ASSIGNED TASK
Below are records; copy exactly the line containing "Given: Select the Nie radio button" and every line after it, through the last.

GIVEN DATA
-.-.-
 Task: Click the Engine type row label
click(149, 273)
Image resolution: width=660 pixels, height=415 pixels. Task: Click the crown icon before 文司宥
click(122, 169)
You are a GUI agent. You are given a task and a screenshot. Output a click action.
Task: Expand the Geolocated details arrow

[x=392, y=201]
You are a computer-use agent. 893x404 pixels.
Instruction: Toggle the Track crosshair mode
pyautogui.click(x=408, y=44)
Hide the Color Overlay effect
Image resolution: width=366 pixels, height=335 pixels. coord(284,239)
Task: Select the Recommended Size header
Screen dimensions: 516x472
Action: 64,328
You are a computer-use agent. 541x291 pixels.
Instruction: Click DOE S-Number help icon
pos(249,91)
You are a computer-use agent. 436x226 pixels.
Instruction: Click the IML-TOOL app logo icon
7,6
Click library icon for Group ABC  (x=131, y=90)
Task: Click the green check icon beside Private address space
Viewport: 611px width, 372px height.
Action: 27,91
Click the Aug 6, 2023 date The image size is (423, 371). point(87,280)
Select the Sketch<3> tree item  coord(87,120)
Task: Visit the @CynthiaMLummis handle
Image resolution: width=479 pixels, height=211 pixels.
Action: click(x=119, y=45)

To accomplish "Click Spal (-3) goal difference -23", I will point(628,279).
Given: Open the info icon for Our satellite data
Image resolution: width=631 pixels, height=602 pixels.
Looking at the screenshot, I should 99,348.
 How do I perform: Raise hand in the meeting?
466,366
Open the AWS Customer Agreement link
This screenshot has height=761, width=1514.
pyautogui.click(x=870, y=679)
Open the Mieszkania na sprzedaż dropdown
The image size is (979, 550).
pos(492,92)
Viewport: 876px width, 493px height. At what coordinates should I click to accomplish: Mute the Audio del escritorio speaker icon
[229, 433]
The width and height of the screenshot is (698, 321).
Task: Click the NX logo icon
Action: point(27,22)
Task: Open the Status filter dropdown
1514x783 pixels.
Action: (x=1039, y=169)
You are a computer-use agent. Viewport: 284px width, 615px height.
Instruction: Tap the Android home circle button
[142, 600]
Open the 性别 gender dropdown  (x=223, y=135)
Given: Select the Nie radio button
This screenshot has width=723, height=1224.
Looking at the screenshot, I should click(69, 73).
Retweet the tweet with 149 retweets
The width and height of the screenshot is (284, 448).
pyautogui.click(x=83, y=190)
-.-.-
COMPLETED TASK
Given: Select the Nie radio button
This screenshot has width=723, height=1224.
Looking at the screenshot, I should click(69, 73).
Retweet the tweet with 149 retweets
The width and height of the screenshot is (284, 448).
pyautogui.click(x=83, y=190)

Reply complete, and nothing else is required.